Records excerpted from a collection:
------------

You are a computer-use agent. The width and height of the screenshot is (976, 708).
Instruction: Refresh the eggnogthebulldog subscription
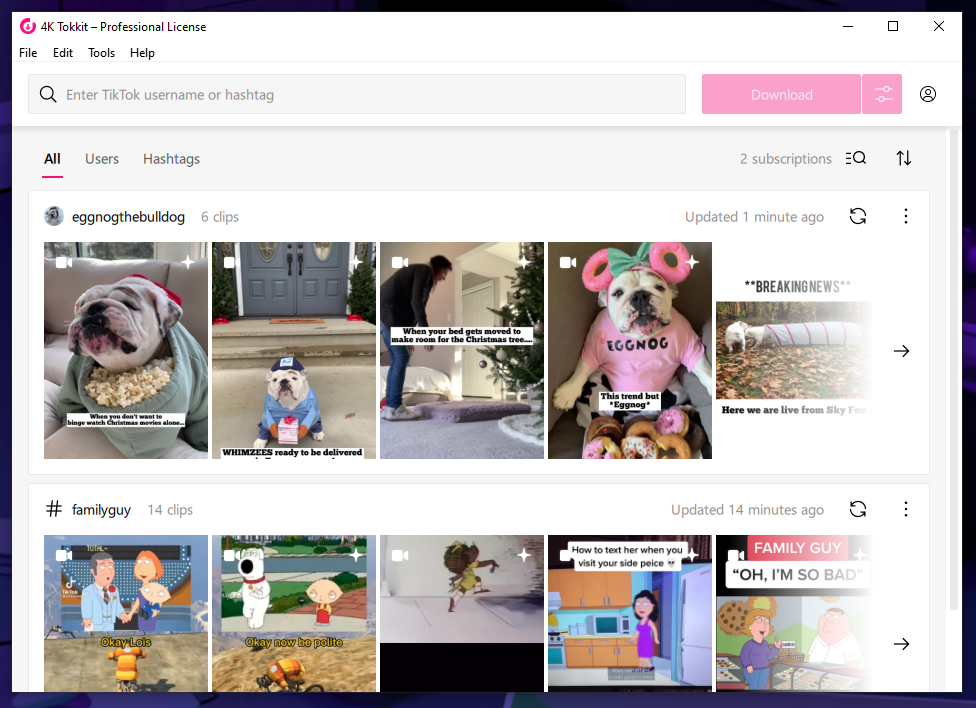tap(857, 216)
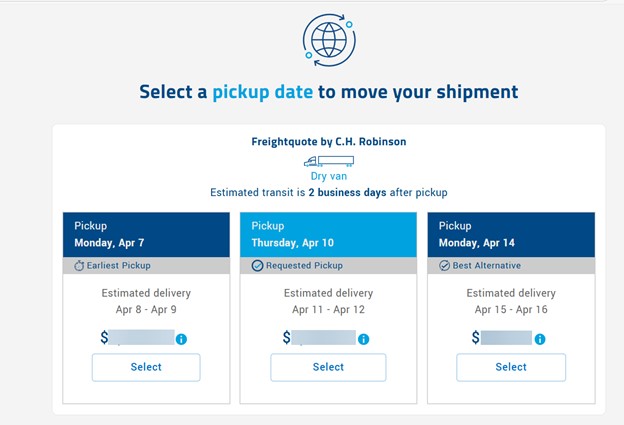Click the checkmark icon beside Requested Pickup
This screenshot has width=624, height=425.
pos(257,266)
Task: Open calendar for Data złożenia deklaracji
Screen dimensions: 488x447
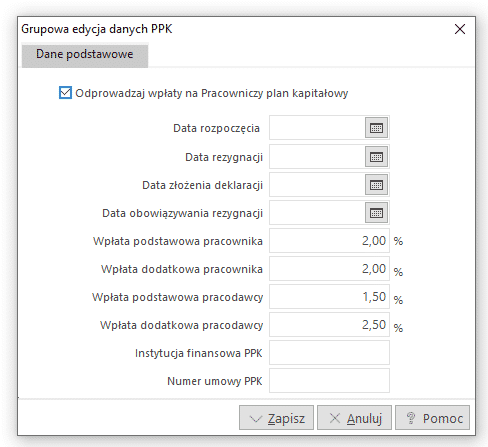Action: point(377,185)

------------

Exercise prompt: Omit the pictures, then copy out all the data exactly as it stands.

Reply:
You are a computer-use agent. The width and height of the screenshot is (976, 708).
Instruction: Refresh the eggnogthebulldog subscription
tap(857, 216)
Click the checkmark icon beside Requested Pickup
This screenshot has width=624, height=425.
pos(257,266)
Task: Open calendar for Data złożenia deklaracji
Screen dimensions: 488x447
Action: point(377,185)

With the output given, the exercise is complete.